[Saved data entries]
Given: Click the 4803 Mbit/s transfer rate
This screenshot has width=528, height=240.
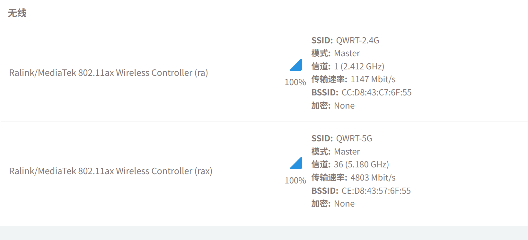Looking at the screenshot, I should coord(373,178).
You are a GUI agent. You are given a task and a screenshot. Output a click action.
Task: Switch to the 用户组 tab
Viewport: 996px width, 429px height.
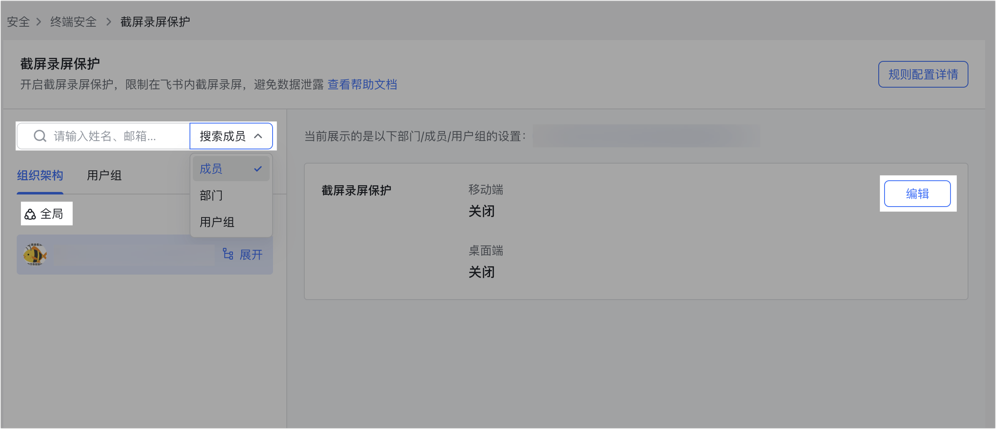[x=104, y=176]
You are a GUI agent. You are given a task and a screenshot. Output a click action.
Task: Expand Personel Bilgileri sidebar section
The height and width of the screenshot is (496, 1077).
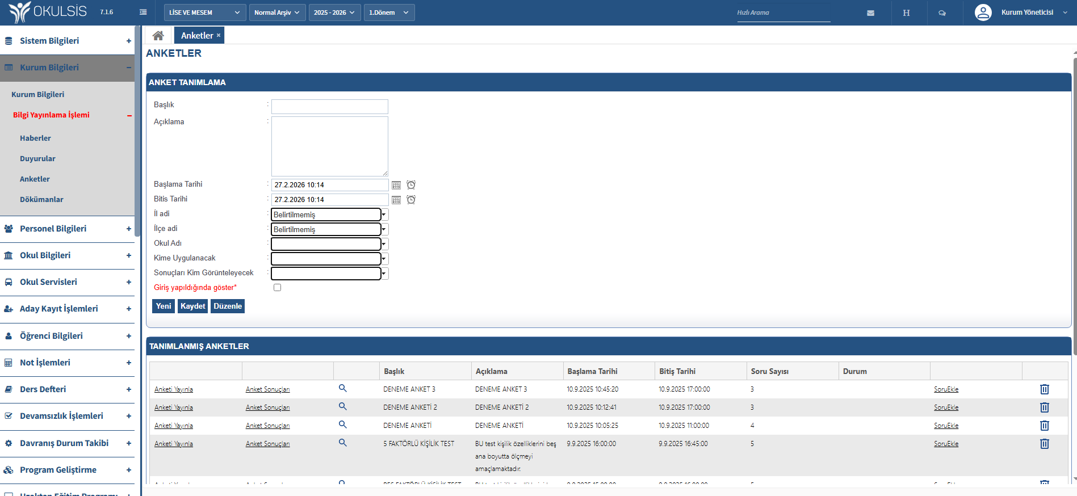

## Activity
All entries are to be retyped exactly. Omit any embedded images.

## Answer to the problem
Given: Click the 4803 Mbit/s transfer rate
This screenshot has width=528, height=240.
Looking at the screenshot, I should coord(373,178).
You are a GUI agent. You are given a task and a screenshot. Output a click action.
Task: Switch to the 用户组 tab
Viewport: 996px width, 429px height.
[x=104, y=176]
You are a GUI agent. You are given a task and a screenshot. Output a click action.
Task: Expand Personel Bilgileri sidebar section
The height and width of the screenshot is (496, 1077).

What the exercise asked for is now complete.